British taxpayers will pick up the tab after a 17-year-old asylum seeker was caught attempting to use another person’s passport to secure passage from Sweden to Canada.
The Somalian teenager faced being thrown out of the Scandinavian country, where he had been living for two-and-a-half years, when he turned 18 after his application to stay in the country permanently was refused.
The boy was caught trying to use another person’s passport at London’s Heathrow Airport and will be detained in a Youth Offenders’ Institute for three months.
The teenager, who claims he fled Somalia after deserting from the army, was trying to get to Canada to make an asylum application there, according to the Daily Express.
The teenager was caught trying to use a passport in someone else’s name at Heathrow Terminal 2 (pictured) as he tried to secure passage from Sweden too Canada
Yesterday a youth court heard he was forced to join the army because his father was part of a rebel group.

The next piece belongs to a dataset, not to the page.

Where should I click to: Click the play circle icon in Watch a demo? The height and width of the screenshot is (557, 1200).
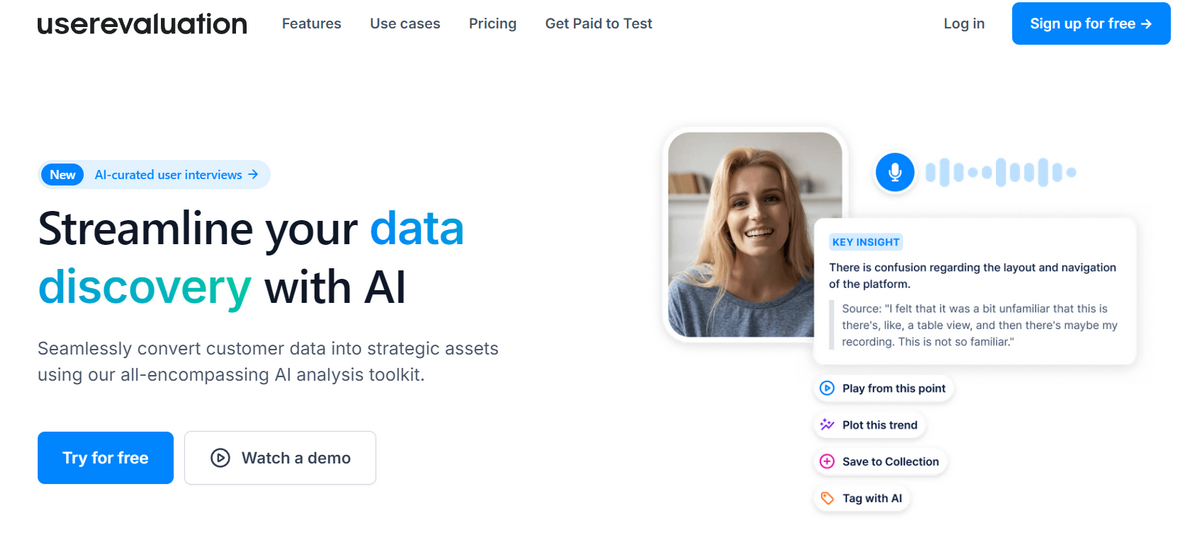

He was caught trying to board at Terminal 2 on January 8 when an Air Canada security official and facial recognition specialist who spotted the passport was not his and called police.
The asylum seeker, who cannot be named for legal reasons, was yesterday sentenced to six months in a Young Offenders’ Institute at Ealing Youth Court, West London, after pleading guilty to possession of controlled identity documents with intent.

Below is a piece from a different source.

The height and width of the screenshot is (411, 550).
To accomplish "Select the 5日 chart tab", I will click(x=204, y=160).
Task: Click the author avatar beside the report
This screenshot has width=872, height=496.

An Air Canada security official who specialises in facial recognition spotted the youth was using somebody else’s passport
He has been staying in Hillingdon at a council-run centre for unaccompanied child migrants.
The youth will now be detained for three months before serving the rest of his sentence on licence and is allowed to apply for asylum when released.
Philip Davis called for the teenager to be ‘kicked out of the country at the first opportunity’
TaxPayers’ Alliance chief executive John O’Connell said it was disappointing that taxpayers are required to foot the bill.
‘Hopefully the deportation will be swift, smooth and there won’t be any expensive delays as happens so frequently,’ he said.
Shipley’s Conservative MP Philip Davies warned the UK is seen as a ‘soft touch’ and called for the teenager to be ‘kicked out of the country at the first opportunity’.
Prosecuting, Roy Pershad told the youth court it was not clear whether the passport ‘in someone else’s name’ was used to gain access to the UK.
Mitigating, Ian Paul said the boy was forced to join the Somalian army because his father ‘was part of a rebel group’.
‘After having served there for a brief while, he left and travelled to Sweden,’ he said.
When asked by magistrates what he thought of the sentence, the youth replied: ‘It will bring me more difficulties.’